Lo único que hizo Trurl fue esconderse. Entonces las autoridades
enviaron al planetoide unos técnicos que debían sellar el tubo de escape poético
del Electrobardo, pero éste les dejó tan maravillados improvisando dos o tres
romances, que se marcharon sin cumplir la tarea. El alto mando confió aquella
misión a unos operarios sordos, lo que tampoco resolvió nada, ya que el
Electrobardo les transmitió la información lírica por señas. Así las cosas, la
gente empezó a hablar públicamente de la necesidad de una expedición punitiva o
de bombardeo, para eliminar al electropoeta. Justo en aquel momento lo adquirió
un monarca de un sistema estelar vecino y lo anexionó, junto con el planetoide,
a su reino.
Trurl pudo salir por fin de su escondrijo y volver a la vida normal.
Bien es verdad que de vez en cuando se veían en el horizonte sur explosiones de
estrellas supernovas, como ni los más ancianos recordaban en toda su vida; se
rumoreaba con insistencia que el fenómeno tenía algo que ver con la poesía.

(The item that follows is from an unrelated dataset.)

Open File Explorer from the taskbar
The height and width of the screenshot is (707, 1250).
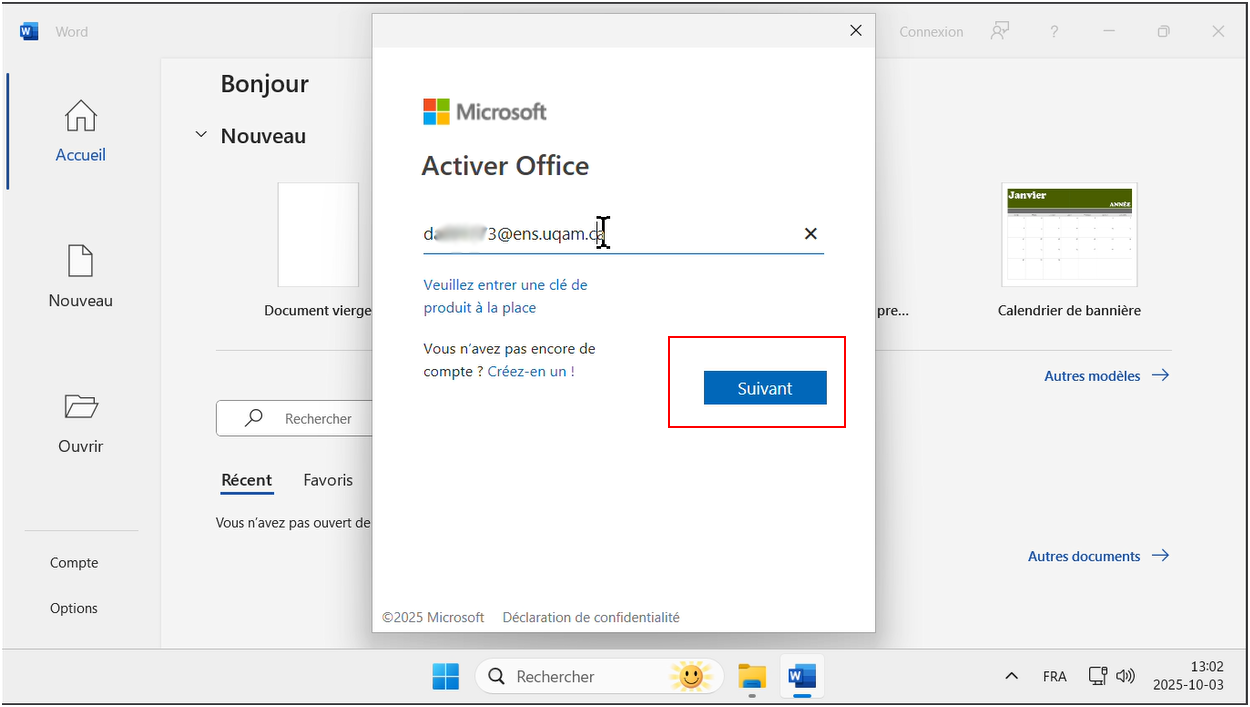pyautogui.click(x=751, y=677)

Según
parece, aquel monarca, cediendo a un extraño capricho, ordenó a sus
astroingenieros conectar al Electrobardo con una constelación de colosos
blancos, y como resultado cada estrofa de poema se transformaba en unas
gigantescas protuberancias de los soles, de modo que el mayor poeta del Cosmos
transmitía su obra por pulsaciones de fuego a todos los infinitos espacios galácticos
a la vez. En una palabra, aquel gran monarca lo convirtió en el motor lírico de
un grupo de estrellas en explosión. Aunque hubiera en ello un gramo de verdad,
los fenómenos ocurrían demasiado lejos para quitar el sueño a Trurl. El insigne
constructor había jurado por todo lo más sagrado no volver nunca jamás al
modelado cibernético de procesos creadores.